PHH challenged Cordray’s decision on the grounds that he wrongly interpreted the federal Real Estate Settlement Procedures Act and more broadly that the director’s decision was invalid because the bureau itself was unconstitutional.
Republicans have opposed the CFPB since its inception in 2010 as part of the Dodd-Frank financial reform package. Last week, the D.C. Circuit signaled its interest in confronting the constitutionality question. The court ordered the lawyers to come to arguments prepared to address whether other federal agencies had ever been headed by one person and, if such a structure violated separation of powers, what the court could do about it.
Kavanaugh has been itching to explore the constitutionality of a single-director agency for a while. During arguments in late 2014 in an unrelated case that also raised a constitutional challenge to the CFPB, Kavanaugh expressed interest in the single-head issue, even though the court was unlikely to reach it.

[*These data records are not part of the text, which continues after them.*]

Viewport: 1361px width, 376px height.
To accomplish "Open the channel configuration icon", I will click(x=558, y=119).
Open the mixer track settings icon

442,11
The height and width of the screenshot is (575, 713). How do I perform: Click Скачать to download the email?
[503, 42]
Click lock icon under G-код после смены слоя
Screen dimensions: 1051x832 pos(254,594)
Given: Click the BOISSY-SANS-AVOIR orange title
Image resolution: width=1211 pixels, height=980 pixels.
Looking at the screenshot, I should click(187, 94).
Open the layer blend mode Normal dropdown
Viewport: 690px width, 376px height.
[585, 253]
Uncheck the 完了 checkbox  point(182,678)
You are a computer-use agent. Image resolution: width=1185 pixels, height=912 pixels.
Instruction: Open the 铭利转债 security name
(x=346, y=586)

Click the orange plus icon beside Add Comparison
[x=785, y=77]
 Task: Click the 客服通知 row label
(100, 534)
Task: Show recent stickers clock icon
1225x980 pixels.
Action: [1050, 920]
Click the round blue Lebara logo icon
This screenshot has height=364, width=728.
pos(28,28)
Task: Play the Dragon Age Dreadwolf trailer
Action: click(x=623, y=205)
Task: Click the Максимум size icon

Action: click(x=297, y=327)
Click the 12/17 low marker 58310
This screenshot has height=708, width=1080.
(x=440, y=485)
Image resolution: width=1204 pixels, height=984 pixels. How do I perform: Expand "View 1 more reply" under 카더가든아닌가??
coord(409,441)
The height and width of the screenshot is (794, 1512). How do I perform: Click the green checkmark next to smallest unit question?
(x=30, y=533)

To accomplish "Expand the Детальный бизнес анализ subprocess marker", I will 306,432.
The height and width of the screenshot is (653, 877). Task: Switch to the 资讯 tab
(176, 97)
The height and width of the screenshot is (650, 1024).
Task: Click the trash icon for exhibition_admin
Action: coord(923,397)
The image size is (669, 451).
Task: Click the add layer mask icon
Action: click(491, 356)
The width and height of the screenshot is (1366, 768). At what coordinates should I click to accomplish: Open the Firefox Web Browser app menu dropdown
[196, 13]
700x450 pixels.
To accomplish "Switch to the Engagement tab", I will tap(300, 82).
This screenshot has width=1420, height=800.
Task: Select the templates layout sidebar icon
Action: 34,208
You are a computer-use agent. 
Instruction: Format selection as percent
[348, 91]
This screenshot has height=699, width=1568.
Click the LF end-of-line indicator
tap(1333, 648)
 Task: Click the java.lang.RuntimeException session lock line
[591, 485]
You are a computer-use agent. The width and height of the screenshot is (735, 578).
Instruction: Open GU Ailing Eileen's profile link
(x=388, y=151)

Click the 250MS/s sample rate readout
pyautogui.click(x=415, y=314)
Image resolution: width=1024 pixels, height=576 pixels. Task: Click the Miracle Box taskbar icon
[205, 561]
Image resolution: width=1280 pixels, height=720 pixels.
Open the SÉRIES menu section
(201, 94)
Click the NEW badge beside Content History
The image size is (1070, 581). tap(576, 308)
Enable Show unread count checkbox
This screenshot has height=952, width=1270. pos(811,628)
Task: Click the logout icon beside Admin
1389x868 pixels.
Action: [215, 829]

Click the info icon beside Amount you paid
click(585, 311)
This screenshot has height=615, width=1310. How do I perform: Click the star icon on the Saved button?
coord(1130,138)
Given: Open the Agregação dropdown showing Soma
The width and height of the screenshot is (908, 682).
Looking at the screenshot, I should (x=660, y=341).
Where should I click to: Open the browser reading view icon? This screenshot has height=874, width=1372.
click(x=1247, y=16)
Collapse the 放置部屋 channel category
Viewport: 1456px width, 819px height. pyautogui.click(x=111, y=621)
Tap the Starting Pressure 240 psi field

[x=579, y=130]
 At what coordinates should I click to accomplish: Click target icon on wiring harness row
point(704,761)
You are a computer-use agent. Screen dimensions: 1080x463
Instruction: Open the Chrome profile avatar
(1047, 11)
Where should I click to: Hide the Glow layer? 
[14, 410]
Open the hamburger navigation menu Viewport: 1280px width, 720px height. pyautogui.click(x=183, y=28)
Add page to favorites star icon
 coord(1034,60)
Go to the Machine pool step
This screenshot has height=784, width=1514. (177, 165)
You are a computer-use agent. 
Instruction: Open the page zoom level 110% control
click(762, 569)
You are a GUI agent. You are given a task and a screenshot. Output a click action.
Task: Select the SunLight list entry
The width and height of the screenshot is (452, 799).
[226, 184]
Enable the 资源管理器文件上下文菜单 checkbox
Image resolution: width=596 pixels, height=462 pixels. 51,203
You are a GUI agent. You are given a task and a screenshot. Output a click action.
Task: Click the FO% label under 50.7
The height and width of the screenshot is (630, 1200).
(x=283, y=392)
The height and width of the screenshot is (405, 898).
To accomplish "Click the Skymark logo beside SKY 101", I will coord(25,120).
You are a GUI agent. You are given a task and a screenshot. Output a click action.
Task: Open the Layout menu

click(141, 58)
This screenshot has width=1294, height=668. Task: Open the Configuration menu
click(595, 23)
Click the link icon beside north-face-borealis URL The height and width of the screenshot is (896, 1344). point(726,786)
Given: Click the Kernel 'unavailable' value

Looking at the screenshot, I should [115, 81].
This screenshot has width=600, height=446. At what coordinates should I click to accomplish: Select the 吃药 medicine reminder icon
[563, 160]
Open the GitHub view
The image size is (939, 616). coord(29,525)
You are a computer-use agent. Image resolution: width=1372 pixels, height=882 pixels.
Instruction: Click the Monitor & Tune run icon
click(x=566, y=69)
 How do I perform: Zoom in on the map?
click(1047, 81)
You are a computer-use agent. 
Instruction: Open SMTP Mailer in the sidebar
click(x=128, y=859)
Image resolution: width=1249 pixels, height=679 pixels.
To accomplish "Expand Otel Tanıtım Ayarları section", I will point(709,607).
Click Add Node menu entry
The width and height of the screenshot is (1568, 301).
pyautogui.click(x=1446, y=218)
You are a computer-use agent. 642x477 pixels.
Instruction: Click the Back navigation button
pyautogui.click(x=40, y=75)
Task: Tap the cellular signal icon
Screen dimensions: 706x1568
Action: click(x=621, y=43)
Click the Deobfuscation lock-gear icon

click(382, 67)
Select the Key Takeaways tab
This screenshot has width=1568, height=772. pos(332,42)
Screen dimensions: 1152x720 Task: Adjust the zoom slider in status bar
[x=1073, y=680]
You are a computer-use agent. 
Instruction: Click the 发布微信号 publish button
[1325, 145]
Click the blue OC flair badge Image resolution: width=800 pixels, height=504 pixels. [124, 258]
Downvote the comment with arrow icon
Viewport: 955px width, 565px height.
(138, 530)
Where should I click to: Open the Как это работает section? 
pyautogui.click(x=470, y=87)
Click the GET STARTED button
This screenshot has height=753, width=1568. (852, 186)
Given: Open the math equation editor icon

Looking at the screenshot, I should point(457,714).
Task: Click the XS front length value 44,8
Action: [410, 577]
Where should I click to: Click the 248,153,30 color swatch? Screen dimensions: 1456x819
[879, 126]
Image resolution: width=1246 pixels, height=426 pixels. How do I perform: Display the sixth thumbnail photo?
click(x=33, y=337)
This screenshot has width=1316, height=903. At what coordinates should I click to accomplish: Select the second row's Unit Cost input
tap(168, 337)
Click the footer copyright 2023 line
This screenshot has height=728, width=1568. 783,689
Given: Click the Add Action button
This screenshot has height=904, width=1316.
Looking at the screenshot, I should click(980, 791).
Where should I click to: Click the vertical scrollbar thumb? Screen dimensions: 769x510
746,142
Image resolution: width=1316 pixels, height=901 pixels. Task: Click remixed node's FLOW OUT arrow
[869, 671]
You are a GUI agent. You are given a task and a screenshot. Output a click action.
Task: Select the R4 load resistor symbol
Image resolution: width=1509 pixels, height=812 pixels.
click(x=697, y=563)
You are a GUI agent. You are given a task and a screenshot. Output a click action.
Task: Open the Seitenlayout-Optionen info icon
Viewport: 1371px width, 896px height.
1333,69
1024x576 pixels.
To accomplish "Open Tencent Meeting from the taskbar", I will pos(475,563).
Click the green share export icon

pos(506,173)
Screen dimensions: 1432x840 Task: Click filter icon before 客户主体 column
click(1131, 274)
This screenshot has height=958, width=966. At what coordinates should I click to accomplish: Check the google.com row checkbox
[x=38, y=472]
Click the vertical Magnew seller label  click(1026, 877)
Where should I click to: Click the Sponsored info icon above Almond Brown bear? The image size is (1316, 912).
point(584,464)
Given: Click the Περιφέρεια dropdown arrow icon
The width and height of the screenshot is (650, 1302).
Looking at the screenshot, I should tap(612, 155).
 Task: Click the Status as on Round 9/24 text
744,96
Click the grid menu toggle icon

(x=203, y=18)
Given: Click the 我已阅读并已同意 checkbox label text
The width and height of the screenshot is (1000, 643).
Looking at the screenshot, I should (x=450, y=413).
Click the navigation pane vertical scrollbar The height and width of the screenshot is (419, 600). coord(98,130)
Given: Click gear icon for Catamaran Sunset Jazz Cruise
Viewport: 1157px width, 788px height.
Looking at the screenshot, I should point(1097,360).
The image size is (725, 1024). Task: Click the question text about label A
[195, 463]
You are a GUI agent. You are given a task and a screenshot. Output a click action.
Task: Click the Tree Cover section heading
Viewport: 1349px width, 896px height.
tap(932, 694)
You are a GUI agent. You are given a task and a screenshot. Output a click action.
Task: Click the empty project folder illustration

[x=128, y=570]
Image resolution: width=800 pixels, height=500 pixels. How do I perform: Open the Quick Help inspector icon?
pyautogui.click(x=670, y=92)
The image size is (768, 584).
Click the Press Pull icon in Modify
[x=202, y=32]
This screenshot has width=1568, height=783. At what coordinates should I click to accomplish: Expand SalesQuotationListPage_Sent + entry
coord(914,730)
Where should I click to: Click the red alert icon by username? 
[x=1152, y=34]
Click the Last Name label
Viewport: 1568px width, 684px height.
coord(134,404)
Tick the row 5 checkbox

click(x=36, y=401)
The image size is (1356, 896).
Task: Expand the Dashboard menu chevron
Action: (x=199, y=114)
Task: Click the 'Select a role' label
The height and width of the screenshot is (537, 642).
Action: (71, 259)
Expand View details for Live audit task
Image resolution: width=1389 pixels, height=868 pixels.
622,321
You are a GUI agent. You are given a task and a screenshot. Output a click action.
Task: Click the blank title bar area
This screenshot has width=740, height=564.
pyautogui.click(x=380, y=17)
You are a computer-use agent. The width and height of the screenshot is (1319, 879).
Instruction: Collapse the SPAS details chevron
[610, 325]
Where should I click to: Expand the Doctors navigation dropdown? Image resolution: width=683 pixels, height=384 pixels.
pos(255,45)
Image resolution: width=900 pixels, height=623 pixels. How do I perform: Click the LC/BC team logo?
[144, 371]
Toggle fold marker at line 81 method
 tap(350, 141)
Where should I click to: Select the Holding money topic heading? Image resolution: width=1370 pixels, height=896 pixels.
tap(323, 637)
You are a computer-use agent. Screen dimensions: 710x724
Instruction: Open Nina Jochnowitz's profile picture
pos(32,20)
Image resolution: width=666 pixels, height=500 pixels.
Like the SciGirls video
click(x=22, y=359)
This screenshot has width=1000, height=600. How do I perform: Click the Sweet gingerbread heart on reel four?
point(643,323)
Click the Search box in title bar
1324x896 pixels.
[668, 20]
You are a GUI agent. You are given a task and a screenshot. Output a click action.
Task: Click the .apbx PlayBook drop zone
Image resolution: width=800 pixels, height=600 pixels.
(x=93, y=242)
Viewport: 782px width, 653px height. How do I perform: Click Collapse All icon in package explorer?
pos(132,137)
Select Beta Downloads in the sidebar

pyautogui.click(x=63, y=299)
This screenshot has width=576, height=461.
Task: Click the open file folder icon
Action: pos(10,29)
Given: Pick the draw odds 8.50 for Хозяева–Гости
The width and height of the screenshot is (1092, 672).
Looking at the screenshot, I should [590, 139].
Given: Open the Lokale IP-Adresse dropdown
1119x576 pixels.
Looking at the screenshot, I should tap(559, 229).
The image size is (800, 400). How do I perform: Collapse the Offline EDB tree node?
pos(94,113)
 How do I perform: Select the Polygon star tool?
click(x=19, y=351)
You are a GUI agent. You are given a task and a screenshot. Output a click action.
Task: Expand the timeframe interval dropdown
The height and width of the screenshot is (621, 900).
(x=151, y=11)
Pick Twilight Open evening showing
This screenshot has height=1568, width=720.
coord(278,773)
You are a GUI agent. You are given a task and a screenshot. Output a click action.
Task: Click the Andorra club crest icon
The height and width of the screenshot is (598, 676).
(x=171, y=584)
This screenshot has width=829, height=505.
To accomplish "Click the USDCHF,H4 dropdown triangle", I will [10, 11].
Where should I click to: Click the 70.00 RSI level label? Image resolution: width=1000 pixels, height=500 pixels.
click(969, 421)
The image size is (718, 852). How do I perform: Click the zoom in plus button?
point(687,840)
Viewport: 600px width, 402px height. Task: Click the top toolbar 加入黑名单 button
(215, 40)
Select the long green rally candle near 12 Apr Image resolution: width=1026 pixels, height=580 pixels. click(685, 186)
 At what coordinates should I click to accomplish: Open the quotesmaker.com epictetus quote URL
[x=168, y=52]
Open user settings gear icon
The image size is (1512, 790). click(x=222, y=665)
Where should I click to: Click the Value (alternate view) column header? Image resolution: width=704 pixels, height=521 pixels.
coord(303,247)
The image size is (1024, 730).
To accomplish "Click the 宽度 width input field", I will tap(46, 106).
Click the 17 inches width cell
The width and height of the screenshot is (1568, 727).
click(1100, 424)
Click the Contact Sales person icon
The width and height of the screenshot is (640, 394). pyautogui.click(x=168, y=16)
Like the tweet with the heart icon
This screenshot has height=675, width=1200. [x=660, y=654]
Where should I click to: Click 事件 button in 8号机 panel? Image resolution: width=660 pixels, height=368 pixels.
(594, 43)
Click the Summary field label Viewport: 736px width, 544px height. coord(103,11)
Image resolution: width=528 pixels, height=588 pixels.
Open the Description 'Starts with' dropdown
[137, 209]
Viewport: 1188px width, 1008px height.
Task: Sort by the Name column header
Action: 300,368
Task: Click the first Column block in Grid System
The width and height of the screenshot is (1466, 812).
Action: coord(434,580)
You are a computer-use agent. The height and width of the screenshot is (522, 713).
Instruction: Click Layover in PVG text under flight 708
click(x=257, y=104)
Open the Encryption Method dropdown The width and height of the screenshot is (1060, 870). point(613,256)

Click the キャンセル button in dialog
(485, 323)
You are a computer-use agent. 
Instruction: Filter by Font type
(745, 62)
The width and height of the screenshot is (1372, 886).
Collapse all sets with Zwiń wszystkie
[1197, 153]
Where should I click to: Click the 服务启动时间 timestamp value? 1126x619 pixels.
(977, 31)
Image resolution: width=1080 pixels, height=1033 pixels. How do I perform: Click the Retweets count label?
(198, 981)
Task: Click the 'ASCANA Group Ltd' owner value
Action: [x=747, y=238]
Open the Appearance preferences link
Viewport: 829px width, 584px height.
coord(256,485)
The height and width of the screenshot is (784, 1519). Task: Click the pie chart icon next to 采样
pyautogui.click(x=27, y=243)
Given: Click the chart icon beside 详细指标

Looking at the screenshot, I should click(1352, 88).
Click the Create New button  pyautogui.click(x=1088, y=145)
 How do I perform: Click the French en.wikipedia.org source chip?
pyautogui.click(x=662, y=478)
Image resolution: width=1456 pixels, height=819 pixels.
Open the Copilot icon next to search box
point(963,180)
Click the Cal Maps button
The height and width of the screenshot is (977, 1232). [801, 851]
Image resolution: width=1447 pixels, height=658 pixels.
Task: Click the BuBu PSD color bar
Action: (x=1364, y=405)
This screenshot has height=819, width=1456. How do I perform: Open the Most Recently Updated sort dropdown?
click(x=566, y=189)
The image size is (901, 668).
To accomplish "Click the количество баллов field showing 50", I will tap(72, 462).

Could he have a “peek” at the merits?, the judge asked at the time. The panel revived the constitutionality issue in July, sending it back to a lower court, where it is still pending.
Olson argued in the latest case that the bureau’s structure violated separation of powers on several fronts. Beyond the vesting of authority in one director and the restrictions on the president’s ability to remove the director, Olson said that the agency didn’t have to answer to Congress, since its funding came from the Federal Reserve, and not a congressional appropriation.
“The president and the Congress have no power over this agency,” Olson said.
Olson said PHH wanted the court to at least vacate the director’s decision as a violation of the real estate settlement law. If he were in the judges’ shoes, Olson added, he’d be “tempted” to go even further and write an opinion that said Congress cannot create an agency with such broad authority.
Kavanaugh and Judge A. Raymond Randolph asked few questions of Olson. (Judge Karen LeCraft Henderson is also on the panel, but she was not in court for arguments. A court official said she would listen to a recording.) By contrast, DeMille-Wagman fielded a barrage of questions from the two judges, with Kavanaugh taking the lead.
DeMille-Wagman argued that Congress had discretion to create different structures for federal agencies. He said there had been agencies with a single head—the U.S. Social Security Administration, for one—but acknowledged there weren’t many. He said courts had upheld limitations on the president’s ability to remove agency heads, citing the Federal Trade Commission as an example.
If the panel does declare the bureau unconstitutional, the government could ask the full court to reconsider the case. Unlike the panel, which is made up of three Republican appointees, the full-court bench of active judges has a majority of Democratic appointees, including four confirmed under the Obama administration. That would remain true even without Chief Judge Merrick Garland, who is not participating in any cases while his nomination to the U.S. Supreme is pending.